SUNIL: Anyway, I became a mobile developer. I and now it's making me a serverless full stack developer. I've had really great timing. I remember, and I've always been experimental. I feel like that's my wife. Oh, cool tech, I want to try it out. CSS, JS, things like that. Because I was on the React team, that identity stuck with me. He's a React guy. I don't want to be a fucking React guy. That's not my scene really. It is my scene, because it was interesting, but not my identity. My identity is I want to use a technology to enable people, and I want to enable I want it to provide the kind of social mobility and opportunity and friendships, really, that it has brought into my life through other people. If I can make a framework, library, or CLI easy, that's what I think JavaScript does. To pontificate a little bit, feels like that's what edge functions also does. Elevates a whole group of people to achieve very ambitious plans. That's what I love.

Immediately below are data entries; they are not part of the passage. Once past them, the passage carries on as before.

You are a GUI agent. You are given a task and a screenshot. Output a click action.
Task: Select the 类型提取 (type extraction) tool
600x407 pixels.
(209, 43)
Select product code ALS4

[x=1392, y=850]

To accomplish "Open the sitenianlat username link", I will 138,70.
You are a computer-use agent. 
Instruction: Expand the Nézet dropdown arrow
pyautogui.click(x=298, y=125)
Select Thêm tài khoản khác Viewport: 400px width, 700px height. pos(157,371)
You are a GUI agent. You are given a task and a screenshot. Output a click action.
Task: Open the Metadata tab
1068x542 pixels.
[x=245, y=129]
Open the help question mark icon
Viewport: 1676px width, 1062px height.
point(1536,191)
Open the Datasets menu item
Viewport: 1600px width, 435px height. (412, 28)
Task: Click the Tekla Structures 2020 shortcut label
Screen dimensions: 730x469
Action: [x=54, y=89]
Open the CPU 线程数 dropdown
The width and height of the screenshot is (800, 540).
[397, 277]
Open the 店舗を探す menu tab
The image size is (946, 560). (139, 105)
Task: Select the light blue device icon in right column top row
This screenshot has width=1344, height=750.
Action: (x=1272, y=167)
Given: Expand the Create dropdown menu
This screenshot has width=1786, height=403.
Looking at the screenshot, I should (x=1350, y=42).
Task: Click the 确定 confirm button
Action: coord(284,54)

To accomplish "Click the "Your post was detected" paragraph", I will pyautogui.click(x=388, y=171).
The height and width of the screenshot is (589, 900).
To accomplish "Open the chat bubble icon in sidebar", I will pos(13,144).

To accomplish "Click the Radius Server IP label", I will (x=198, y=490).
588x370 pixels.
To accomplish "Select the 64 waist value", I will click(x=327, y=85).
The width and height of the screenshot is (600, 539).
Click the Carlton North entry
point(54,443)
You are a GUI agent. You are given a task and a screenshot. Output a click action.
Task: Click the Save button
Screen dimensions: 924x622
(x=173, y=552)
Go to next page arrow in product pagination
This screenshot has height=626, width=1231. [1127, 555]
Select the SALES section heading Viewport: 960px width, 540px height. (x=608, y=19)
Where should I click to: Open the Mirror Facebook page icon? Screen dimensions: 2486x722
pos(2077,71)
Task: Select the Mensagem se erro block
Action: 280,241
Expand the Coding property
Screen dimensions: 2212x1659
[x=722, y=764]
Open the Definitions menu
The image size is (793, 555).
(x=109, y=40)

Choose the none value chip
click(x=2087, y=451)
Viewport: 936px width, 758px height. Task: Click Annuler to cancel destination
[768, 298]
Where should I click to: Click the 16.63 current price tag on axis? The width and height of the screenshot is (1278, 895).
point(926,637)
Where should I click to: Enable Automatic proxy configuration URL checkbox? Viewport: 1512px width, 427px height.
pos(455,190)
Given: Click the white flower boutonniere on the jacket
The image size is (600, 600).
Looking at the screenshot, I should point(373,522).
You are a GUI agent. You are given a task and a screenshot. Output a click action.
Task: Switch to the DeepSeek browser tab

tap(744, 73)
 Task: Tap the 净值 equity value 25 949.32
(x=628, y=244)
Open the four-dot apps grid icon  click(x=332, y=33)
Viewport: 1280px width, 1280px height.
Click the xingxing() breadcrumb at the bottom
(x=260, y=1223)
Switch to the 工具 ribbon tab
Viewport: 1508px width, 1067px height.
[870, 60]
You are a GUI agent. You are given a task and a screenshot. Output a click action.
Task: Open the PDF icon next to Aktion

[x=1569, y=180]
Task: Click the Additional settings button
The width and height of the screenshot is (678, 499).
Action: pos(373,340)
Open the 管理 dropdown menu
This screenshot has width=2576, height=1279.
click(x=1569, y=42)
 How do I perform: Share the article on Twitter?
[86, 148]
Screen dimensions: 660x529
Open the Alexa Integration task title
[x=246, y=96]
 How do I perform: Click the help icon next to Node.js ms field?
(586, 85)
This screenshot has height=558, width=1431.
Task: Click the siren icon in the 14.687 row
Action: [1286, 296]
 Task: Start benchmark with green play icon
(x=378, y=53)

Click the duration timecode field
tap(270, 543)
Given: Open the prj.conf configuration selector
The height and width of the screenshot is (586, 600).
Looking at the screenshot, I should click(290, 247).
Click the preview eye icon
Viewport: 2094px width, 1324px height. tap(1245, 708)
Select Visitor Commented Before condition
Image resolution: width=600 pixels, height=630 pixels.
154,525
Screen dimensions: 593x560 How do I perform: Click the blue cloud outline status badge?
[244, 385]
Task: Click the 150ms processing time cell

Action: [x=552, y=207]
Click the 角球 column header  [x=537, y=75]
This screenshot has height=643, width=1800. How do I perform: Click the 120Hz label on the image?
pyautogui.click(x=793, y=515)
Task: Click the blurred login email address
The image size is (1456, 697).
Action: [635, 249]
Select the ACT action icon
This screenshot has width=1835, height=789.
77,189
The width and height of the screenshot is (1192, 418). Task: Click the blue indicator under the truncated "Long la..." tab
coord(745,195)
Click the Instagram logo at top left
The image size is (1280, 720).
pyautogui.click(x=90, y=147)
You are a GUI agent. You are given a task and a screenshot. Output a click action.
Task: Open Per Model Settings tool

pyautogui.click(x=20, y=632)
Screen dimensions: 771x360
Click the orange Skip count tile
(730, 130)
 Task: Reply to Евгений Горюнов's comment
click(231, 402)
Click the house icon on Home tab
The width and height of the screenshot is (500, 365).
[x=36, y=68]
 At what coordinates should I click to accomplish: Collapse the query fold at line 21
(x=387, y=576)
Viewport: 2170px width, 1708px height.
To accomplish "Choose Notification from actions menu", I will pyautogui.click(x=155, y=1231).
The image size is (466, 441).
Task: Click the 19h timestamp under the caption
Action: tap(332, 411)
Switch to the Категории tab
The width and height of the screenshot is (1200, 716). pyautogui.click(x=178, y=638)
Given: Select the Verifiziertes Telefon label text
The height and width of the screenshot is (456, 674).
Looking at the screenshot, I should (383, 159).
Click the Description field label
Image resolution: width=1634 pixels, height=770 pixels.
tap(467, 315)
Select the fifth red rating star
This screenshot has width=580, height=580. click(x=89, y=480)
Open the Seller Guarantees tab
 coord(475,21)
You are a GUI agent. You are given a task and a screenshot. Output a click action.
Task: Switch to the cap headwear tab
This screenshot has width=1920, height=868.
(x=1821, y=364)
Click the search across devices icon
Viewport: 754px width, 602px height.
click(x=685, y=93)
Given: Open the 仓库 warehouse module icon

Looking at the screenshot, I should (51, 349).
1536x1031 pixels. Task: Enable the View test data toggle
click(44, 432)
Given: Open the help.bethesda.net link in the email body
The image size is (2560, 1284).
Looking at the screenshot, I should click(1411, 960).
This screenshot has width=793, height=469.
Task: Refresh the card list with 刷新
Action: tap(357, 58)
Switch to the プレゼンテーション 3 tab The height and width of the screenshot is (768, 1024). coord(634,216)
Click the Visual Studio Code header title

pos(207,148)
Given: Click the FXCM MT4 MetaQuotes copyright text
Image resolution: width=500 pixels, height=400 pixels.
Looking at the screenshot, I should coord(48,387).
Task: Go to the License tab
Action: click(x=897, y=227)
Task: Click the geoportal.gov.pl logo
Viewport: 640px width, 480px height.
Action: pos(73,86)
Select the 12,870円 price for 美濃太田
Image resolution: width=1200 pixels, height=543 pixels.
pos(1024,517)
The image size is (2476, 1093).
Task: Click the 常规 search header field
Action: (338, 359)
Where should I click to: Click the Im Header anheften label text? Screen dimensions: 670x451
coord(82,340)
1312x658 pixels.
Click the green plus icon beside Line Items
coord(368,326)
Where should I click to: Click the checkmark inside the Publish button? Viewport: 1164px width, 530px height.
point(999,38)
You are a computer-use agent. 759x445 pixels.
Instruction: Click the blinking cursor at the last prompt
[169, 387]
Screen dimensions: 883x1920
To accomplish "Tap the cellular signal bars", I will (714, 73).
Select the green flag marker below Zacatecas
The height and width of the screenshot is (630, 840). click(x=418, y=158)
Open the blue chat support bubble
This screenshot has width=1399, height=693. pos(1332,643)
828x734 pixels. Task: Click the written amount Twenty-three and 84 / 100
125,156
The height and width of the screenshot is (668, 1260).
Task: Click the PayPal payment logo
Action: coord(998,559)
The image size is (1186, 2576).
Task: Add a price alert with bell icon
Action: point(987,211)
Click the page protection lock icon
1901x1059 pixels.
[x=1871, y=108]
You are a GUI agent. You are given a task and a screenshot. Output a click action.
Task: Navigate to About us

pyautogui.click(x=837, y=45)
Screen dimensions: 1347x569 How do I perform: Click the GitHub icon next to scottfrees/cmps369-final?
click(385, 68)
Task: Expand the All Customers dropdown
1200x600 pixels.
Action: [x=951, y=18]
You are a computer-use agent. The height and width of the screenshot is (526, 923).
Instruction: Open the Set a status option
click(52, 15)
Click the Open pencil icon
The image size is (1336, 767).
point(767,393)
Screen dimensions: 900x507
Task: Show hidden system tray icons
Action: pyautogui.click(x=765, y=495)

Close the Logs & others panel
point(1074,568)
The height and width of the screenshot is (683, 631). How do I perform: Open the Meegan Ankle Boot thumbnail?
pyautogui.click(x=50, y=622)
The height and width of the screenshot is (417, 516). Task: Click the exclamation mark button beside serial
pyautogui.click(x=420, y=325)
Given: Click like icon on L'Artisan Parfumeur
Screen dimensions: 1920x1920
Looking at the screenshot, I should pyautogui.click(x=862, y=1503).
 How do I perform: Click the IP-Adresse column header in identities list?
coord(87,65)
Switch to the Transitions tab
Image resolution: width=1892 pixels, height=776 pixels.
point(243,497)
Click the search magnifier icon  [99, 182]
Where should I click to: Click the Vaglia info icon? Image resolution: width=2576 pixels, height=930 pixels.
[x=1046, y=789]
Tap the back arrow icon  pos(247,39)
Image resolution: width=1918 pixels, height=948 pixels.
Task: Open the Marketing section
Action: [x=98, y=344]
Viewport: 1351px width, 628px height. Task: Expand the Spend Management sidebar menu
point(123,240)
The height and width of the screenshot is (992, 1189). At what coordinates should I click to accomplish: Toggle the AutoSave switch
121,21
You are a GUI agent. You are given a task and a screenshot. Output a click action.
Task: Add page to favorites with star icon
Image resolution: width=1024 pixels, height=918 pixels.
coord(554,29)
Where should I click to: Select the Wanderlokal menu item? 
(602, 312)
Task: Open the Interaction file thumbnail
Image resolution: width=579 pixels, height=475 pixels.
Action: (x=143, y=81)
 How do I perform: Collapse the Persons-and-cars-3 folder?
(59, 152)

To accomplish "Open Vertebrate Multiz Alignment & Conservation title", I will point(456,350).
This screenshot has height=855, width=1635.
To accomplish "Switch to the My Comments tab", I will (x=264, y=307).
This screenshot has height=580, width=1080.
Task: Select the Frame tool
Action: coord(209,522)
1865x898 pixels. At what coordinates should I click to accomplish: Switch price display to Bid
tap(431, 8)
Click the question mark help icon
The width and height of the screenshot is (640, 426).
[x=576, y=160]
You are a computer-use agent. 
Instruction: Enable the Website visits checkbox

JASON: You can do more with less, and that's the core thing. And I'm going to make that the moral of the story, because, unfortunately, we ran out of time. I was thinking that we might be, oh, I don't know, 60 minutes, maybe we could be out of stuff to talk about, I could go another two hours. Sunil, thank you so, so much for taking the time hanging out with us. I'm going to give a shout out to Ashly from White Coat Captioning doing the live captioning all day today. Thank you so much for being here with us. I'm also going to drop another link to Sunil's Twitter, make sure you go and follow Three Point One on Twitter. And I dropped a link to the schedule in the chat, as well. Make sure that you go and check out the schedule. We have so many good episodes coming up, including a couple that are relevant to what we talked about today, such as Auth0. I'm going to be talking about their new actions interface, which allows you to execute arbitrary code dealing with Auth0. Cool stuff like that. Make sure you check the schedule out. Sunil, any parting words for everybody before we wrap this thing up?
SUNIL: Man, it's been a rough two and a half years, and honestly, sometimes it feels like it's only gotten worse. It feels like this is a time to lean into the fundamentals of life, relationships, staying healthy, finding a group of friends you can trust, and JavaScript will always be there for you. Those are the focus points, I guess.
JASON: I love it. Sunil, thank you so much, as always, absolute pleasure talking with you today.
SUNIL: Likewise, thank you so much for having me.
JASON: We're going to have somebody to raid. Looks like Ben is live, we're going to raid Ben. Thank you all for hanging out. We'll see you all very soon.